Le thème du luthiste :  
D'origines perse et arabe, le luth est d'abord introduit en Espagne, avant de se diffuser dans toute l'Europe. A la Renaissance, il accompagne les modèles de certains portraits (Solario, Cariani, Maler, Pontormo, Salviati, Bassano) [2]. La réputation des célèbres luthiers de Crémone leur permet d’exporter leur production à l’étranger. Au tournant du XVIIe siècle, Caravage crée un type iconographique générique, où le musicien est représenté pour lui-même, à travers ses trois versions d'un Joueur de Luth[3] adolescent. Nombre de ses élèves et de ses suiveurs développent ce thème soit dans des scènes de banquets et de concerts, soit en montrant un musicien seul (Artemisia Gentileschi, Autoportrait en joueuse de luth, c. 1615, Hartford, The Wadsworth Atheneum Museum of Art, Valentin de Boulogne, Le joueur de luth, c. 1625, New York, Metropolitan Museum ill.4, Pierre Paul Rubens, L'homme au luth, 1610-1615, Troyes, Musée des beaux-arts ; Frans Hals, le bouffon au luth, c.1623, Paris, Musée du Louvre, Hendrick Ter Brugghen, plusieurs compositions différentes, Jan de Reyn, Luthiste, c.1632-1641, Museum of fine arts, Boston). Nicolas Tournier lui-même l’a souvent représenté durant sa période romaine, tant dans des groupes, qu’isolé (Saint-Pétersbourg, musée de l’Ermitage ; Saint Genesius jouant du luth, vente à New York, Christie's, 14 avril 2008, n°38). La recherche de l'accord harmonique sur l’instrument à cordes par une jeune personne évoque, à cette époque, la quête de l’accord amoureux parfait[4].

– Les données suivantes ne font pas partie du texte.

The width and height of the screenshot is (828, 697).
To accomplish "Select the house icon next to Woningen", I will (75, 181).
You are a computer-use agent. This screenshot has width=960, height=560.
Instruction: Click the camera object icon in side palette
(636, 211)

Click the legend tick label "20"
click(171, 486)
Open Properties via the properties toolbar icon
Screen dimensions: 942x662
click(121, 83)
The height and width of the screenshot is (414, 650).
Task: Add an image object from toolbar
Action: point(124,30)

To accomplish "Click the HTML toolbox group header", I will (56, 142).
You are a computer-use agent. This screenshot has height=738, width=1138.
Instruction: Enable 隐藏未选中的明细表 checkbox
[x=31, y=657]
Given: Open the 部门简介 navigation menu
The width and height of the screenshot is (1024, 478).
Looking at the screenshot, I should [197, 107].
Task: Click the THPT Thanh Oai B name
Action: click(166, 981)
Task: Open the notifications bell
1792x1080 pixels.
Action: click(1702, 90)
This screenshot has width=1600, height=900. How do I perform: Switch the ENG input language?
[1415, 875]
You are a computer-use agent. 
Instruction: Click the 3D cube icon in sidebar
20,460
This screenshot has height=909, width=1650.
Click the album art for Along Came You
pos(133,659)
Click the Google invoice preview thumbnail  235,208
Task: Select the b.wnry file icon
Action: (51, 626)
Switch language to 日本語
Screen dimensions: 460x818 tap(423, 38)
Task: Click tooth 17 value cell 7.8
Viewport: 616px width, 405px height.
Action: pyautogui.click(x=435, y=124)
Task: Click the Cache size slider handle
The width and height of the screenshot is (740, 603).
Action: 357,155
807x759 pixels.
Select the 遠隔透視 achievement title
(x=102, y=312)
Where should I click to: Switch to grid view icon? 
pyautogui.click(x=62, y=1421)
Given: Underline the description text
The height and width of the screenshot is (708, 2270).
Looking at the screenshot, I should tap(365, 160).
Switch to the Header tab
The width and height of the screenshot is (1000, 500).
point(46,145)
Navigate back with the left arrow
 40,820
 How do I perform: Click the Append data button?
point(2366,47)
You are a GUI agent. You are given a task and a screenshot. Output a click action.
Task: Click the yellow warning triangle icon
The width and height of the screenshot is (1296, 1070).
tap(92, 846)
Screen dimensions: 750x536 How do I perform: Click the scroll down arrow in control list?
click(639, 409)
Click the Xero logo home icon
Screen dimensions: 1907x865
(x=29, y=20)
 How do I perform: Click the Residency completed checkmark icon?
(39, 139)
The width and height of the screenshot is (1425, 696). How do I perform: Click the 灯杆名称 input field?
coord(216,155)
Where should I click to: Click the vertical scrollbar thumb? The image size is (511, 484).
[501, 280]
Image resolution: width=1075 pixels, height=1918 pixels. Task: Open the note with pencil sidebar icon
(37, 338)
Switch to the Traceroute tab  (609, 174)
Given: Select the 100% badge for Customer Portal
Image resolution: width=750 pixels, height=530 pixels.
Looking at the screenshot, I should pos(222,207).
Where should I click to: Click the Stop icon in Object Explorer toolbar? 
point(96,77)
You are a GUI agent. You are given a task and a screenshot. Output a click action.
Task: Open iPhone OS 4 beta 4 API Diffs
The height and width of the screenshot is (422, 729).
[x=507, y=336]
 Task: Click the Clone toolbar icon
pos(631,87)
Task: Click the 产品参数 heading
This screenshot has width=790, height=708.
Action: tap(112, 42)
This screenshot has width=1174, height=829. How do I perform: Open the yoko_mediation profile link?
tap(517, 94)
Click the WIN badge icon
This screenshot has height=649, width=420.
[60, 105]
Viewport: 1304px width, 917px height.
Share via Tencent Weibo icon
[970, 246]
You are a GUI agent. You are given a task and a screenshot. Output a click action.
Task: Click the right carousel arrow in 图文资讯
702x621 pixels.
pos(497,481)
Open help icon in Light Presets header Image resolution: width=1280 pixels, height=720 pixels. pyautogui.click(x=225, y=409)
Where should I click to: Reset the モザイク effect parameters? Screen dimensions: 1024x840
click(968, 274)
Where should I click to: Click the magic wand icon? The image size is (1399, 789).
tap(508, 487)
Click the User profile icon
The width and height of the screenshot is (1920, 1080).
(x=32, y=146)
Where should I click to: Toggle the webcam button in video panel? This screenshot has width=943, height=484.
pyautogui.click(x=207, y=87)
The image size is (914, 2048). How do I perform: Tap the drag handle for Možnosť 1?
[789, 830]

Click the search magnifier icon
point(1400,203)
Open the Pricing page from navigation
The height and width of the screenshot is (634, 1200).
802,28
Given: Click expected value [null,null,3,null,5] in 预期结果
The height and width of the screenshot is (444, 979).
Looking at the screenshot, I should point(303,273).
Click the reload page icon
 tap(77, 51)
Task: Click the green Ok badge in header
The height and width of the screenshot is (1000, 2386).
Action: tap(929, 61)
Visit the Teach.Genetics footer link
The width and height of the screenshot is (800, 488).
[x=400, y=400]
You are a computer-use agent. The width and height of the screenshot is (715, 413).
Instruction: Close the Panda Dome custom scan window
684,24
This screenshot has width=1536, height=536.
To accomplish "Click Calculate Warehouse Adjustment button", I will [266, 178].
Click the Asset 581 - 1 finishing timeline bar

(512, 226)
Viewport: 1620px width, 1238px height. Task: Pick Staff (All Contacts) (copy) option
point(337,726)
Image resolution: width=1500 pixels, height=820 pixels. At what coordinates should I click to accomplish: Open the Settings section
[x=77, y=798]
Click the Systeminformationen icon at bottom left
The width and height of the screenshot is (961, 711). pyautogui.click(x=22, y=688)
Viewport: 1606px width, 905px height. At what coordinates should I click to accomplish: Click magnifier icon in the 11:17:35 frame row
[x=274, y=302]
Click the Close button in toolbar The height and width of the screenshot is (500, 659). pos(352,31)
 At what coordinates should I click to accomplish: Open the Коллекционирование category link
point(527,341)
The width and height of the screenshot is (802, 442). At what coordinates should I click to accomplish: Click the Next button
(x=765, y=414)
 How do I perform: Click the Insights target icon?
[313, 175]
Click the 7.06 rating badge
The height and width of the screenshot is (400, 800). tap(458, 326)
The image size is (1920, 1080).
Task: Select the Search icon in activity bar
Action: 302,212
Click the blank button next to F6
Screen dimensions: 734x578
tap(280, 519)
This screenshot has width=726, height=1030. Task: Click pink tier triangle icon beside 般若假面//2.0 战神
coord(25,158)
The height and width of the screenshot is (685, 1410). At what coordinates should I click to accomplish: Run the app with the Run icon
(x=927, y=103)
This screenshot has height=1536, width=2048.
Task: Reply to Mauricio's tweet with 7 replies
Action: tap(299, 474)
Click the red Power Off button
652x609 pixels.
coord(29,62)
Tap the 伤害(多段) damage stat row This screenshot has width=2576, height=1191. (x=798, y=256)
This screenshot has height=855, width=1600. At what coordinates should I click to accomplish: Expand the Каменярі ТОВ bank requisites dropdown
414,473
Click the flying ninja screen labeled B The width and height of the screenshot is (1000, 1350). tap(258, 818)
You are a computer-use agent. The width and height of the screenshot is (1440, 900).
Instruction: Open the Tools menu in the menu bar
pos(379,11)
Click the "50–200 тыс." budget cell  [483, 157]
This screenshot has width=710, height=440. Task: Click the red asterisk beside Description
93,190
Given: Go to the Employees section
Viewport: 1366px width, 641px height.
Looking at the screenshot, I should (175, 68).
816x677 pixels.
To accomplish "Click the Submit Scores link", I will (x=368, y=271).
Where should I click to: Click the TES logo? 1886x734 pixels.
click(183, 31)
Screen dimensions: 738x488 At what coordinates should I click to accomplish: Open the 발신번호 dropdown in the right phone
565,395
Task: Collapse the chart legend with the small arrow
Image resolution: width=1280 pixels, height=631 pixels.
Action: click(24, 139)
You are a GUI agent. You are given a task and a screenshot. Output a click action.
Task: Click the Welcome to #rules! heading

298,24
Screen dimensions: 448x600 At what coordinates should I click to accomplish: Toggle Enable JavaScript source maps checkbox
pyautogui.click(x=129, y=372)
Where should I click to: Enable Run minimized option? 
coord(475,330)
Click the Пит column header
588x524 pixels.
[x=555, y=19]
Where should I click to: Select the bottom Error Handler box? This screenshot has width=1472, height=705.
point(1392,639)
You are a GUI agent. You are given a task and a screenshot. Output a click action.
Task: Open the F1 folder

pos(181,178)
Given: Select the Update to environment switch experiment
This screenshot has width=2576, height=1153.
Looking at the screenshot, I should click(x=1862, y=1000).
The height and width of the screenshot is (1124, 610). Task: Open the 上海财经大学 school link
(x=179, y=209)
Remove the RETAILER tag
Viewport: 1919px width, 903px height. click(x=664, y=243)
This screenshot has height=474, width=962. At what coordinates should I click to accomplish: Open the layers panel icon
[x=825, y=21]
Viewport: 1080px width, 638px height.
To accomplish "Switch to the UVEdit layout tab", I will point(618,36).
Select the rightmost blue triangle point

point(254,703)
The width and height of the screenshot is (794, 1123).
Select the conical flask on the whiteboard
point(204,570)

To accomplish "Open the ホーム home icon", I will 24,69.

Notre tableau est une des rares œuvres profanes de province qui soient parvenues jusqu'à nous ; sur un sujet comparable, on trouverait une sorte d’équivalent chez Jean Daret[5]. Non seulement elles ont souvent été détruites, mais surtout les artistes de ces régions recevaient majoritairement des commandes de peintures religieuses et de portraits, et très peu de scènes de genre. Tournier efface les détails crûs et triviaux du caravagisme romain du début du siècle et adapte ce courant réaliste au goût français ; notamment ici en incorporant un fauteuil plat à accotoirs Henri II et un costume contemporain. L’œuvre évoque un intérieur bourgeois du Languedoc au milieu du XVIIe siècle, sorte d’équivalent en grand aux gravures d’Abraham Bosse à l’époque du courant précieux à Paris. Par son traitement de la lumière et la découpe géométrique des formes, Nicolas Tournier révèle l’intensité des émotions de notre musicien et lui confère la force d’une image directement accessible, moderne et intemporelle.

 

Nous remercions Axel Hémery d'avoir confirmé par mail, sur photographie numérique, l’attribution à Nicolas Tournier, le 13 février 2023.
Ce tableau sera inclus dans son catalogue raisonné de Nicolas Tournier, en préparation.